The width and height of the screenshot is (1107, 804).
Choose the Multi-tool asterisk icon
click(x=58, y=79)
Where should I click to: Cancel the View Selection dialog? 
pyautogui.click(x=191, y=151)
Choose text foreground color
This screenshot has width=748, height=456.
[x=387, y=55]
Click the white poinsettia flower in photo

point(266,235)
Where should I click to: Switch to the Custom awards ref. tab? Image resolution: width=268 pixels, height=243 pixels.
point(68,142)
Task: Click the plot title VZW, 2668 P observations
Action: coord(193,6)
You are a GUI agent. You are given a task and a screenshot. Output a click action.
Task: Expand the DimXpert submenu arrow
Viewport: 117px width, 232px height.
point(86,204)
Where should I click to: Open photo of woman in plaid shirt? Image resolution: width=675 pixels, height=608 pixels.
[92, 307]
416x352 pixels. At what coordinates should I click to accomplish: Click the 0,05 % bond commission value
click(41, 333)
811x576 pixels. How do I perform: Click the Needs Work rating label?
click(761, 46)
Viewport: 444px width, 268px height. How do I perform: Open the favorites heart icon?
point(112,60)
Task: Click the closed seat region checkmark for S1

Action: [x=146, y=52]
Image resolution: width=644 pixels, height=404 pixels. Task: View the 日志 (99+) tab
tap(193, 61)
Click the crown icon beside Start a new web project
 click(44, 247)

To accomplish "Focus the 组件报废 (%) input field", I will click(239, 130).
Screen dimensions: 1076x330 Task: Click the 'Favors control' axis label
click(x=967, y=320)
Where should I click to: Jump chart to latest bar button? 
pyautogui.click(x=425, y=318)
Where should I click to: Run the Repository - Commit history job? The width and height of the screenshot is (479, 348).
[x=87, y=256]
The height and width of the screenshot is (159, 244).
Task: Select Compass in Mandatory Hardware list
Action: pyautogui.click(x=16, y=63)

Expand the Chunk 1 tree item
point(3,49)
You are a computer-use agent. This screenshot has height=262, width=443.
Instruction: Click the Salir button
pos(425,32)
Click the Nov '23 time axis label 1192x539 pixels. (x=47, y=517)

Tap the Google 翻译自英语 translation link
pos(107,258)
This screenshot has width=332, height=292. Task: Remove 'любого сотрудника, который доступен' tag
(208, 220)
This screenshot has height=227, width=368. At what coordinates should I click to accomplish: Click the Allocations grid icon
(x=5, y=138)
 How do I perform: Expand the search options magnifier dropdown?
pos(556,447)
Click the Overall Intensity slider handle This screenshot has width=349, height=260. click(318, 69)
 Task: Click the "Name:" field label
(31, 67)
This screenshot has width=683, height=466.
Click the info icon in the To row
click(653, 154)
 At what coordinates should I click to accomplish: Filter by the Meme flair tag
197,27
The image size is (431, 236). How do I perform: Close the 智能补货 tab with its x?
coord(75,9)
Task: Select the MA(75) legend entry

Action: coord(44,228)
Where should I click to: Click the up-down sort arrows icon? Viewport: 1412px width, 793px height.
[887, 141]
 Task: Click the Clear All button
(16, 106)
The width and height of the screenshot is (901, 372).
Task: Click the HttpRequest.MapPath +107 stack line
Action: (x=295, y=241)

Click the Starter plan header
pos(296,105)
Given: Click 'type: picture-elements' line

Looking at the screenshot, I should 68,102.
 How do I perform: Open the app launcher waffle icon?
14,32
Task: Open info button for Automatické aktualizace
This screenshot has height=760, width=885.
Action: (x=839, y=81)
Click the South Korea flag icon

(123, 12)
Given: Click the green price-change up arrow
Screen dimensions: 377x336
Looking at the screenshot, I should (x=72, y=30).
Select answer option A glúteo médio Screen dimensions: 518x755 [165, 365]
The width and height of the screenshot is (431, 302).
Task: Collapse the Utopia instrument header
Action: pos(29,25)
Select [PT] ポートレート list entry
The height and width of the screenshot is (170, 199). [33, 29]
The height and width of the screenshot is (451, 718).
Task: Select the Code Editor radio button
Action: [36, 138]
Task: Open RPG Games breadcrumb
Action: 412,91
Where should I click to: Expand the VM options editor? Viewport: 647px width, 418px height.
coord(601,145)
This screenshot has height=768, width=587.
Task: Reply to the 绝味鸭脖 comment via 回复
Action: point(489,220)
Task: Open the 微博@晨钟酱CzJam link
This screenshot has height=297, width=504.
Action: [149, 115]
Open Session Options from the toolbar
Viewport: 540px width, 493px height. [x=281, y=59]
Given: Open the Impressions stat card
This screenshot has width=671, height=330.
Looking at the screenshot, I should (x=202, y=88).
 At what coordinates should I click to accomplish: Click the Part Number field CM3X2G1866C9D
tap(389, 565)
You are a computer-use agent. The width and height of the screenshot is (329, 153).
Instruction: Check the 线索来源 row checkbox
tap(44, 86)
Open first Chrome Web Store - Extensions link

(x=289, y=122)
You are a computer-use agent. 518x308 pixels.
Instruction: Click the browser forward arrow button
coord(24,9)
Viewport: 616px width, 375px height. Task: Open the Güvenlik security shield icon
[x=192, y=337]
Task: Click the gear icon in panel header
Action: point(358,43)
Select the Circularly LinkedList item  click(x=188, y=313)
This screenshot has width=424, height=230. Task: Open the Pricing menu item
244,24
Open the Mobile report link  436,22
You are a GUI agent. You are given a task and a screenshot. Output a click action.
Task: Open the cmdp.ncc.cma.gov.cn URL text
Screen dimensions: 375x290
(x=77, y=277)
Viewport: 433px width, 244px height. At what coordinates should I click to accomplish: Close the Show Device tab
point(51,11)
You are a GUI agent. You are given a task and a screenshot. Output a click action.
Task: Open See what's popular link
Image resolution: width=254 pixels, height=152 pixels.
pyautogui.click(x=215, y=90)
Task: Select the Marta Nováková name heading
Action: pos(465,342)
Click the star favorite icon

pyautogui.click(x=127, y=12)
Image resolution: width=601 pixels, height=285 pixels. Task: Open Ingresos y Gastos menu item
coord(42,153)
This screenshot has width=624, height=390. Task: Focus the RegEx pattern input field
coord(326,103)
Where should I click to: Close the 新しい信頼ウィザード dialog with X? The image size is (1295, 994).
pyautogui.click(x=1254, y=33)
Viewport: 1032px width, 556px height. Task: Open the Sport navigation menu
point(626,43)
* * * * *
● **EXERCISE**: Repeat every line of the records above exactly.

● **PROBLEM SOLUTION**:
The width and height of the screenshot is (1107, 804).
Choose the Multi-tool asterisk icon
click(x=58, y=79)
Where should I click to: Cancel the View Selection dialog? 
pyautogui.click(x=191, y=151)
Choose text foreground color
This screenshot has width=748, height=456.
[x=387, y=55]
Click the white poinsettia flower in photo

point(266,235)
Where should I click to: Switch to the Custom awards ref. tab? Image resolution: width=268 pixels, height=243 pixels.
point(68,142)
Task: Click the plot title VZW, 2668 P observations
Action: coord(193,6)
You are a GUI agent. You are given a task and a screenshot. Output a click action.
Task: Expand the DimXpert submenu arrow
Viewport: 117px width, 232px height.
point(86,204)
Where should I click to: Open photo of woman in plaid shirt? Image resolution: width=675 pixels, height=608 pixels.
[92, 307]
416x352 pixels. At what coordinates should I click to accomplish: Click the 0,05 % bond commission value
click(41, 333)
811x576 pixels. How do I perform: Click the Needs Work rating label?
click(761, 46)
Viewport: 444px width, 268px height. How do I perform: Open the favorites heart icon?
point(112,60)
Task: Click the closed seat region checkmark for S1

Action: [x=146, y=52]
Image resolution: width=644 pixels, height=404 pixels. Task: View the 日志 (99+) tab
tap(193, 61)
Click the crown icon beside Start a new web project
 click(44, 247)

To accomplish "Focus the 组件报废 (%) input field", I will click(239, 130).
Screen dimensions: 1076x330 Task: Click the 'Favors control' axis label
click(x=967, y=320)
Where should I click to: Jump chart to latest bar button? 
pyautogui.click(x=425, y=318)
Where should I click to: Run the Repository - Commit history job? The width and height of the screenshot is (479, 348).
[x=87, y=256]
The height and width of the screenshot is (159, 244).
Task: Select Compass in Mandatory Hardware list
Action: pyautogui.click(x=16, y=63)

Expand the Chunk 1 tree item
point(3,49)
You are a computer-use agent. This screenshot has height=262, width=443.
Instruction: Click the Salir button
pos(425,32)
Click the Nov '23 time axis label 1192x539 pixels. (x=47, y=517)

Tap the Google 翻译自英语 translation link
pos(107,258)
This screenshot has width=332, height=292. Task: Remove 'любого сотрудника, который доступен' tag
(208, 220)
This screenshot has height=227, width=368. At what coordinates should I click to accomplish: Click the Allocations grid icon
(x=5, y=138)
 How do I perform: Expand the search options magnifier dropdown?
pos(556,447)
Click the Overall Intensity slider handle This screenshot has width=349, height=260. click(318, 69)
 Task: Click the "Name:" field label
(31, 67)
This screenshot has width=683, height=466.
Click the info icon in the To row
click(653, 154)
 At what coordinates should I click to accomplish: Filter by the Meme flair tag
197,27
The image size is (431, 236). How do I perform: Close the 智能补货 tab with its x?
coord(75,9)
Task: Select the MA(75) legend entry

Action: coord(44,228)
Where should I click to: Click the up-down sort arrows icon? Viewport: 1412px width, 793px height.
[887, 141]
 Task: Click the Clear All button
(16, 106)
The width and height of the screenshot is (901, 372).
Task: Click the HttpRequest.MapPath +107 stack line
Action: (x=295, y=241)

Click the Starter plan header
pos(296,105)
Given: Click 'type: picture-elements' line

Looking at the screenshot, I should 68,102.
 How do I perform: Open the app launcher waffle icon?
14,32
Task: Open info button for Automatické aktualizace
This screenshot has height=760, width=885.
Action: (x=839, y=81)
Click the South Korea flag icon

(123, 12)
Given: Click the green price-change up arrow
Screen dimensions: 377x336
Looking at the screenshot, I should (x=72, y=30).
Select answer option A glúteo médio Screen dimensions: 518x755 [165, 365]
The width and height of the screenshot is (431, 302).
Task: Collapse the Utopia instrument header
Action: pos(29,25)
Select [PT] ポートレート list entry
The height and width of the screenshot is (170, 199). [33, 29]
The height and width of the screenshot is (451, 718).
Task: Select the Code Editor radio button
Action: [36, 138]
Task: Open RPG Games breadcrumb
Action: 412,91
Where should I click to: Expand the VM options editor? Viewport: 647px width, 418px height.
coord(601,145)
This screenshot has height=768, width=587.
Task: Reply to the 绝味鸭脖 comment via 回复
Action: point(489,220)
Task: Open the 微博@晨钟酱CzJam link
This screenshot has height=297, width=504.
Action: [149, 115]
Open Session Options from the toolbar
Viewport: 540px width, 493px height. [x=281, y=59]
Given: Open the Impressions stat card
This screenshot has width=671, height=330.
Looking at the screenshot, I should (x=202, y=88).
 At what coordinates should I click to accomplish: Click the Part Number field CM3X2G1866C9D
tap(389, 565)
You are a computer-use agent. The width and height of the screenshot is (329, 153).
Instruction: Check the 线索来源 row checkbox
tap(44, 86)
Open first Chrome Web Store - Extensions link

(x=289, y=122)
You are a computer-use agent. 518x308 pixels.
Instruction: Click the browser forward arrow button
coord(24,9)
Viewport: 616px width, 375px height. Task: Open the Güvenlik security shield icon
[x=192, y=337]
Task: Click the gear icon in panel header
Action: point(358,43)
Select the Circularly LinkedList item  click(x=188, y=313)
This screenshot has width=424, height=230. Task: Open the Pricing menu item
244,24
Open the Mobile report link  436,22
You are a GUI agent. You are given a task and a screenshot. Output a click action.
Task: Open the cmdp.ncc.cma.gov.cn URL text
Screen dimensions: 375x290
(x=77, y=277)
Viewport: 433px width, 244px height. At what coordinates should I click to accomplish: Close the Show Device tab
point(51,11)
You are a GUI agent. You are given a task and a screenshot. Output a click action.
Task: Open See what's popular link
Image resolution: width=254 pixels, height=152 pixels.
pyautogui.click(x=215, y=90)
Task: Select the Marta Nováková name heading
Action: pos(465,342)
Click the star favorite icon

pyautogui.click(x=127, y=12)
Image resolution: width=601 pixels, height=285 pixels. Task: Open Ingresos y Gastos menu item
coord(42,153)
This screenshot has width=624, height=390. Task: Focus the RegEx pattern input field
coord(326,103)
Where should I click to: Close the 新しい信頼ウィザード dialog with X? The image size is (1295, 994).
pyautogui.click(x=1254, y=33)
Viewport: 1032px width, 556px height. Task: Open the Sport navigation menu
point(626,43)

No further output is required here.